Global Think Tank 2025/26

Frieden im Zeitalter globaler Kriegsführung

Decolonize Peace – Deconstruct Postcolonial Power Structures

Leitfrage: Wie kann Frieden dekolonisiert und können Perspektiven aus dem Globalen Süden einbezogen werden, um postkoloniale Machtstrukturen zu überwinden und Friedensprozesse auf verschiedenen Ebenen neu zu überdenken?

Worum ging es?
Friedensbegriffe und -prozesse werden bis heute weitgehend von Akteur*innen des Globalen Nordens geprägt. Perspektiven, Erfahrungen und Lösungsansätze aus afrikanischen Kontexten sowie der afrikanischen Diaspora bleiben dabei häufig marginalisiert.
Der Global Think Tank (GTT) setzte sich mit diesen Ungleichgewichten auseinander und brachte Akteur*innen aus afrikanischen Ländern, der afrikanischen Diaspora und Europa zusammen, um postkoloniale Machtverhältnisse in Friedensprozessen kritisch zu beleuchten und neue, wirksame sowie kulturell verankerte Friedensstrategien zu entwickeln.
Im Mittelpunkt stand die Frage, wie Frieden jenseits dominanter westlicher Rahmenkonzepte gedacht werden kann und welche strukturellen Veränderungen notwendig sind, um Friedensprozesse gerechter, inklusiver und lokal verankerter zu gestalten.

Ziel des Think Tanks

Ziel des Global Think Tanks war die gemeinsame Entwicklung einer zukunftsweisenden Perspektive auf Frieden, basierend auf dekolonialen, afrikanischen und lokal verankerten Ansätzen – im Sinne des SDG 16 der UN: Frieden, Gerechtigkeit und starke Institutionen.
Dabei wurden zentrale Fragen diskutiert:

  • Was bedeutet Frieden aus afrikanischer, afrodiasporischer oder lokaler Perspektive?

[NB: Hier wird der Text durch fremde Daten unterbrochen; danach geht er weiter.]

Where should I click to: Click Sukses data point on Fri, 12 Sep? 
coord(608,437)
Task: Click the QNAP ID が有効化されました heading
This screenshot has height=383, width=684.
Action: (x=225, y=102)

  • Welche postkolonialen Machtverhältnisse beeinflussen Friedensprozesse bis heute?

  • Wie kann Friedensarbeit dekolonisiert werden?

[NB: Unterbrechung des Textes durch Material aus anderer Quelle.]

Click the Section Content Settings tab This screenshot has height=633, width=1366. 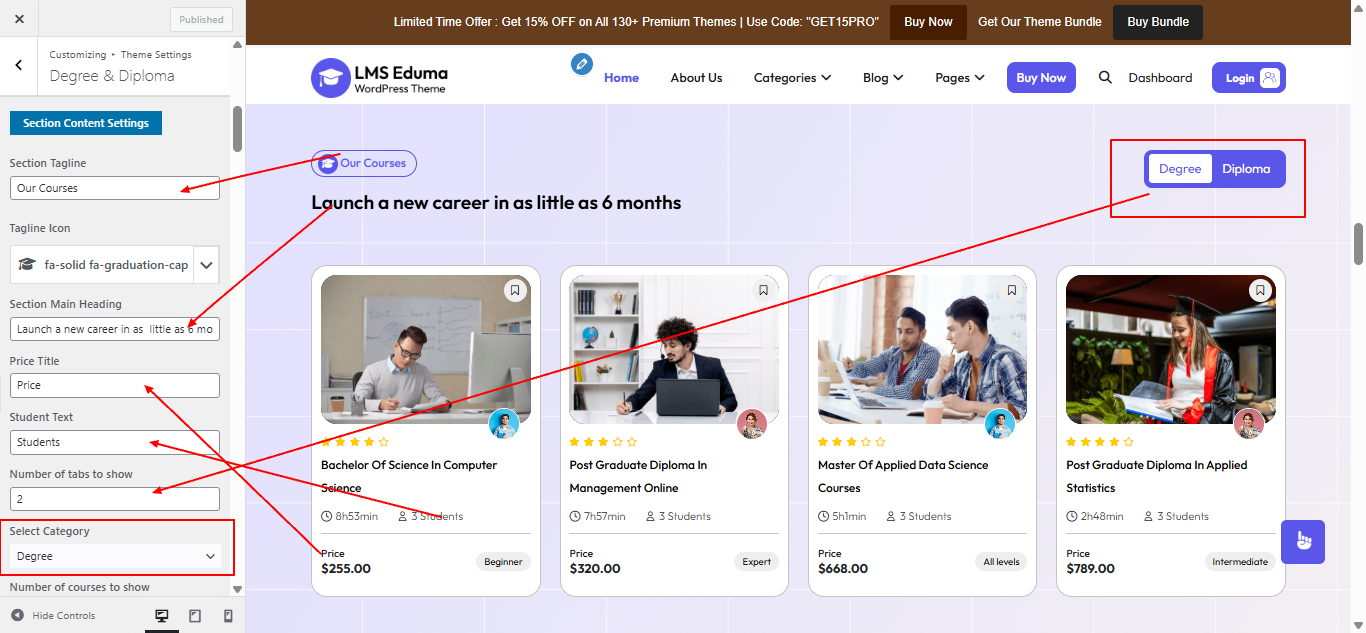86,123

  • Welche Stimmen und Akteur*innen müssen stärker einbezogen werden?
  • Welche strukturellen Veränderungen sind notwendig, damit Friedensprozesse global gerechter werden?

Ergebnis: Positionspapier „Decolonize Peace“

Aus den Diskussionen und Erkenntnissen des Global Think Tanks entstand ein gemeinsames Positionspapier. Es untersucht koloniale Kontinuitäten in der Friedensarbeit und zeigt Wege auf, wie Frieden durch lokale Handlungsfähigkeit, vielfältige Wissenssysteme und gerechtere Machtverhältnisse neu gedacht werden kann.

Das Positionspapier enthält:

  • Eine Antwort auf die Leitfrage des Think Tanks

  • Analysen zu kolonialen Kontinuitäten in Friedensprozessen

  • Konkrete Empfehlungen für eine dekoloniale Friedensförderung

  • Impulse für politische und gesellschaftliche Entscheidungsträger*innen

Das Positionspapier wurde im Rahmen des KENAKO Afrika Festivals 2026 öffentlich vorgestellt und diskutiert.